Harper's government and the industry favour weaker voluntary measures instead of any government regulation or oversight. This is the wrong approach. Consistently good human rights practices come about only with greater government oversight and regulation.
Ignatieff says his party stands for human rights and corporate social responsibility, and he is a former human rights scholar himself. Although most Liberal parliamentarians rallied to McKay's side, Ignatieff and 12 others were absent from the vote and the opposition leader's office told us he took no position on the bill. This would not be surprising; party leaders often do not vote or take positions on private members' bills. It would be rare for an initiative of this complexity and importance to be introduced through a private member's bill. But it was far from clear—including to MPs within his own party -- whether Ignatieff wanted the bill to pass or not. And some key Liberal MPs lobbied vigorously against it.
Thus we are left with a very murky picture as to exactly where Michael Ignatieff and the Liberal party leadership really stand on government oversight of Canadian companies after deciding not to lend C-300 the support it needed to pass the House.
After C-300's defeat, Ignatieff said he was firmly committed to corporate social responsibility and "robust measures" to ensure ethical business practices overseas. One would hope this means that he would like something stronger than C-300, since he did not vote for it. Ignatieff aides told us that if he were elected, his government would work hard to build effective corporate social responsibility policies. They said those policies would be based on the outcome of the 2007 roundtable process that ended in broad agreement between industry and civil society representatives on a framework for Canadian government promotion of corporate social responsibility.

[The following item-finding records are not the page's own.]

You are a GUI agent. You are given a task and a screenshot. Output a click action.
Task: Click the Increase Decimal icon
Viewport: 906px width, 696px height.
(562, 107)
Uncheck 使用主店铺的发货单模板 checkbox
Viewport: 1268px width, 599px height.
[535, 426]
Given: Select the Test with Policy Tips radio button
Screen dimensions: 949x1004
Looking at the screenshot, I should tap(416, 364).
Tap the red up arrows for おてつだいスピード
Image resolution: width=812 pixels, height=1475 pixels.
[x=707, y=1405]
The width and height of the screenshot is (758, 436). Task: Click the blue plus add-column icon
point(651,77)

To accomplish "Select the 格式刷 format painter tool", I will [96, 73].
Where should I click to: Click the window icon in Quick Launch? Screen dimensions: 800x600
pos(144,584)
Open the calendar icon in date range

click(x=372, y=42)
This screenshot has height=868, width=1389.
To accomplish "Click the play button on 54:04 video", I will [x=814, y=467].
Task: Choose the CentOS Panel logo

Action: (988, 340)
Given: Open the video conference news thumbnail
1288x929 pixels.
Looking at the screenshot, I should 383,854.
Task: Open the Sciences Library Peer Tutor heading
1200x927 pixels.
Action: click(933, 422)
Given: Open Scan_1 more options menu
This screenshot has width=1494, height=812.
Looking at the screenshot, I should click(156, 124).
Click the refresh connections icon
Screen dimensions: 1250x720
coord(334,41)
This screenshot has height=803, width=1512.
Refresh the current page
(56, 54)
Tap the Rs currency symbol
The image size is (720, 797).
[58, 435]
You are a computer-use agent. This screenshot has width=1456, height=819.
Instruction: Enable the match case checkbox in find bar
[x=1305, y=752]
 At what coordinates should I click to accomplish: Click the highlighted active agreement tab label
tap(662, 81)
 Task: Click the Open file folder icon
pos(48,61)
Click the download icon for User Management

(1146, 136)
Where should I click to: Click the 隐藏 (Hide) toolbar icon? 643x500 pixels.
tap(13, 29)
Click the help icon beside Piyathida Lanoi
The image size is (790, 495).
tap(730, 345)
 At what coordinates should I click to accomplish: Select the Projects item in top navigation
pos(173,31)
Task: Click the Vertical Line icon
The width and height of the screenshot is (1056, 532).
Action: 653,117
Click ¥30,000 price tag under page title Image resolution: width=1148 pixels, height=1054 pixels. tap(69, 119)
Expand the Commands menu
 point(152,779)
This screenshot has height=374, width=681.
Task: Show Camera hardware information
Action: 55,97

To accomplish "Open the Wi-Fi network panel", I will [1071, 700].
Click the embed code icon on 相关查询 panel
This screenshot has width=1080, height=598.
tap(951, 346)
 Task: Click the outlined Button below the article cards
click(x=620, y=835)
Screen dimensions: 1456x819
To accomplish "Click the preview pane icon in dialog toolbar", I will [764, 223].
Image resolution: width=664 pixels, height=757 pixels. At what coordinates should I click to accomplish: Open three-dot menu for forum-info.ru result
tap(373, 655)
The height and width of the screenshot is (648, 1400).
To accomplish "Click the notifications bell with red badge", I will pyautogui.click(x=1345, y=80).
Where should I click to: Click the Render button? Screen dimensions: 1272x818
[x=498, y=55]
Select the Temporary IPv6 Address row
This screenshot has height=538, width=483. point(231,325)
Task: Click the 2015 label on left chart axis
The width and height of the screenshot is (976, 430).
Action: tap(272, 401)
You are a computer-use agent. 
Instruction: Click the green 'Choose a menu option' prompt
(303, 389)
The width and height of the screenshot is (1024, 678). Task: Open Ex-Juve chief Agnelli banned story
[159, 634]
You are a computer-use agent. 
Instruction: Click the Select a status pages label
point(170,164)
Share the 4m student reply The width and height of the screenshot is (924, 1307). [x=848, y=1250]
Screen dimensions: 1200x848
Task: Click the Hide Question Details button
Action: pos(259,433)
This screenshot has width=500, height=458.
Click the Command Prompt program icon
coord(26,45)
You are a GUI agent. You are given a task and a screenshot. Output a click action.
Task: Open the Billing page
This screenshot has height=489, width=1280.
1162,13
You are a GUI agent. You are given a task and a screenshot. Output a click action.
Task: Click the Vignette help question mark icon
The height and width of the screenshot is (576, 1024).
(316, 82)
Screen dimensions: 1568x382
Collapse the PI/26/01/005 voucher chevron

As always, however, the devil is in the details. The very sensible recommendations that came from the roundtable process are billed as a consensus position, but it is not clear that this is actually true. The government has done little to move forward with the roundtable's recommendations, and certainly has not created the independent ombudsman position that was at their heart. And even though C-300 was largely based on the principles that came out of the roundtable, industry lobbyists treated the bill's provisions as an intolerable assault. Many observers believe the industry has decided to undermine the "consensus" its own representatives helped form.
The roundtable's sensible recommendations leave key questions unanswered. The group recommended the creation of an independent ombudsman's office and an end to government support of abusive companies that refuse to reform. But its recommendations did not call for robust regulatory mechanisms to ensure the government's new watchdog institution would have real teeth.
Ignatieff needs to give direct answers to two key questions if he wants to retain his credentials as a supporter of greater corporate accountability. First, if elected, would he push through legislation implementing the recommendations of the 2007 roundtable process -- including the creation of an independent ombudsman position -- even if industry groups repudiated those recommendations? And second, what regulatory mechanisms would his government implement to sanction companies that flouted the government's new standards of responsible behaviour? Ignatieff should respond to C-300's defeat by committing to support legislation that is substantially stronger.
Of course, the Liberals are not in government, and most pressure should remain on pushing the government of the day to move forward on these issues. But Ignatieff must convince Canadians that he has concrete ideas about making better policy on important human rights issues. If the Liberal party wants to continue using the issue of corporate social responsibility to contrast itself with the current government, it has to do more than issue slogans.
Chris Albin-Lackey is a senior researcher in the Business and Human Rights Program at Human Rights Watch. James Ron is an associate professor at the Norman Paterson School for International Affairs at Carleton University.